What to produce: Extend the article on The Great British Sewing Bee below, starting right after its final sentence about the fifth series. The material that follows the article is not part of it.

The Great British Sewing Bee is a BBC reality show that began airing on BBC Two on 2 April 2013. In the show, talented amateur sewers compete to be named "Britain's best home sewer". A spin-off of the format of The Great British Bake Off, the programme was presented by Claudia Winkleman for the first four series, with judges Patrick Grant, May Martin (series 1–3), and Esme Young (since series 4). After a three-year hiatus, the series returned in 2019, with Joe Lycett taking over as presenter. The sixth series began airing on BBC One in April 2020 and the seventh began airing in April 2021. Sara Pascoe took over as presenter from series 8, which began airing in April 2022.

Series format

The show format is similar to The Great British Bake Off in that each episode features three challenges within an overall theme. The series starts with 10 amateur sewers, with the weakest eliminated each episode. In the Pattern Challenge, the judges give them the same  pattern, which they must follow as accurately as possible. In the Transformation Challenge, each sewer is given an identical existing garment to reinvent. In the third Made-to-measure Challenge, the sewers design and create their own garments, and must adjust their patterns to fit human models.

Series overview

Series 1 (2013)

The first series of The Great British Sewing Bee started on 2 April and aired for four episodes, concluding on 23 April 2013. The series was hosted by Claudia Winkleman and the judges were WI tutor May Martin and Patrick Grant of Savile Row. The all-female final was won by Ann, with Sandra and Lauren as runners up.

Series 2 (2014)

A second series of The Great British Sewing Bee began airing on 18 February 2014 on BBC Two. The series was filmed at Metropolitan Wharf in London, with Claudia Winkleman returning as host alongside May Martin and Patrick Grant as the judges. Once again it was an all-female final, which was won by Heather, with Chinelo and Tamara as the runners up.

Series 3 (2015)

The third series of The Great British Sewing Bee began airing over six weeks from 5 February 2015 on BBC Two. It was once again filmed at Metropolitan Wharf in London, with Claudia Winkleman returning as host alongside resident judges May Martin and Patrick Grant. After six weeks of competition, the ten sewers were reduced to the three finalists - this time, there were two male and one female finalists - with Matt declared the winner, and Lorna and Neil as the runners-up.

Series 4 (2016)

The fourth series of The Great British Sewing Bee began airing on 16 May 2016. May Martin was replaced by new judge Esme Young. The finalists were Jade, Charlotte, and Joyce, with Charlotte the winner.

Series 5 (2019)

The fifth series began on 12 February 2019 on BBC Two. Joe Lycett took over from Claudia Winkleman as presenter, and Esme Young and Patrick Grant returned as judges. The series was shot at 47-49 Tanner Street. Exterior shots are of 1 Tanner Street, Bermondsey. The finalists were Juliet, Leah and Riccardo, with Juliet winning.

Material:

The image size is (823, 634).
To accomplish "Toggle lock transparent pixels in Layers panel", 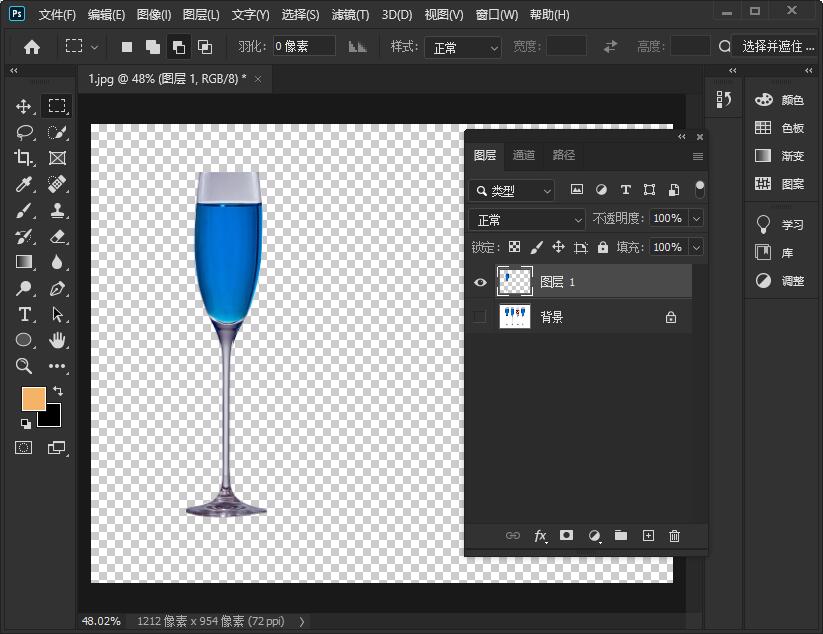I will pos(514,247).
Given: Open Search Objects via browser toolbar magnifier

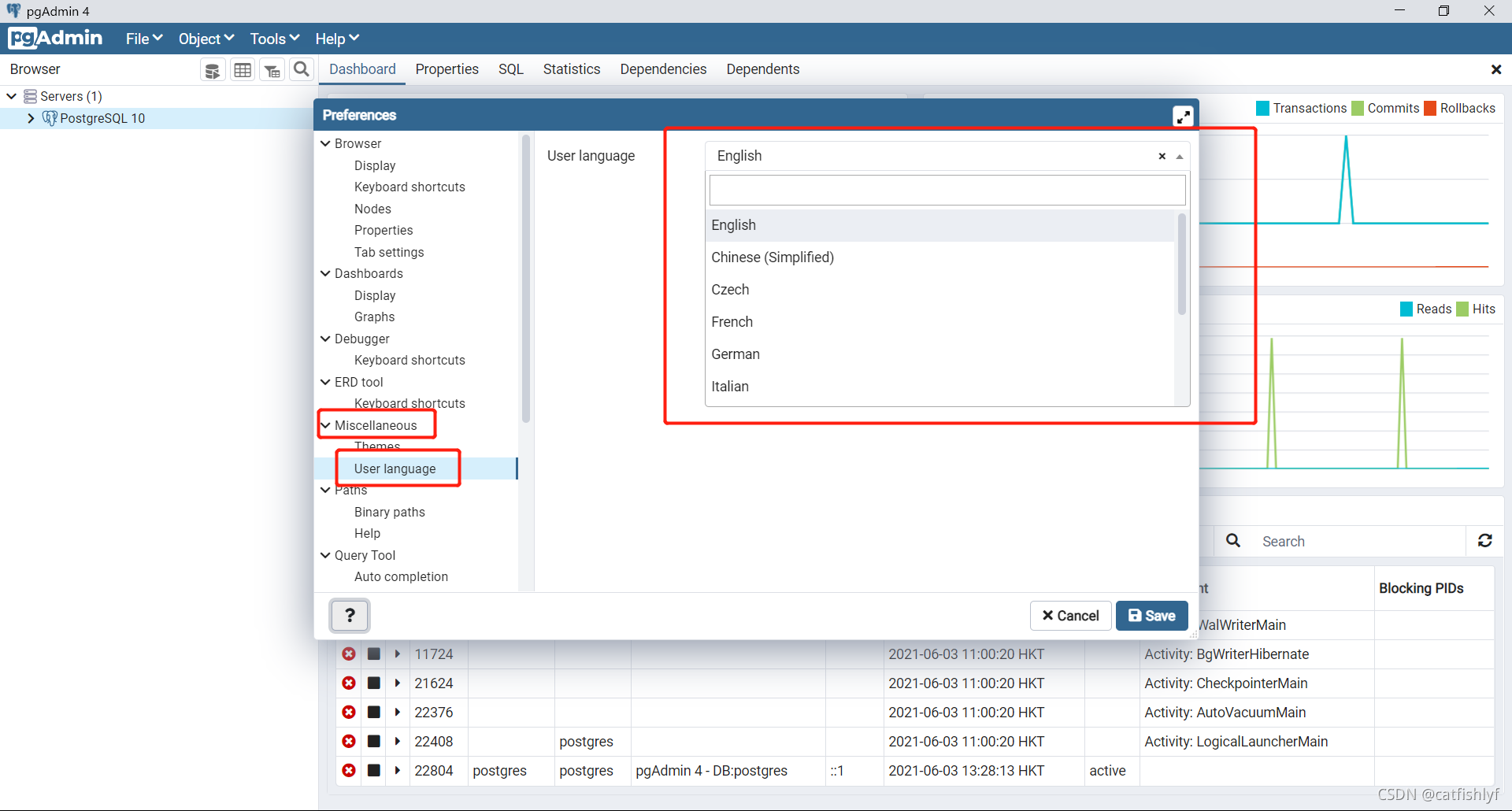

Output of the exercise:
Series 6 (2020)

The sixth series began on 22 April 2020 on BBC One. Joe Lycett returned as presenter, and Esme Young and Patrick Grant also returned as judges. The finalists were Clare, Matt, and Nicole, with Clare winning.

Series 7 (2021)

The seventh series began on 14 April 2021 on BBC One. As with the previous season, Joe Lycett returned as host, along with Esme Young and Patrick Grant as judges. The finalists were Raph, Rebecca and Serena, with Serena winning.

Series 8 (2022)

The eighth series began airing on 27 April 2022 on BBC One. Esme Young and Patrick Grant returned as judges, whilst Sara Pascoe took over as presenter. The finalists were Annie, Brogan, Debra and Man Yee, with Annie winning.

The BBC Children in Need Sewing Bee

The Great British Sewing Bee returned for three special episodes as 12 celebrities took to the sewing machines in a bid to raise money for Children in Need.

 Winner

Episode 1

Episode 2

Episode 3

Transmissions

Series

Special

Reception

International versions

Broadcast
Australia — The series premiered on 15 December 2014 on The LifeStyle Channel.
Japan — broadcast since 3 October 2019 on  NHK Educational TV.
New Zealand - broadcast since 2021 on TVNZ

Etymology 
Historically the word bee has been used to describe a get-together where a specific action is being carried out, such as a spelling bee, husking bee, a quilting bee, or an apple bee. In the USA, the Scripps National Spelling Bee competition has been held annually since 1925. Its etymology is unclear, but the word possibly derives from the Old English word bēn, meaning prayer.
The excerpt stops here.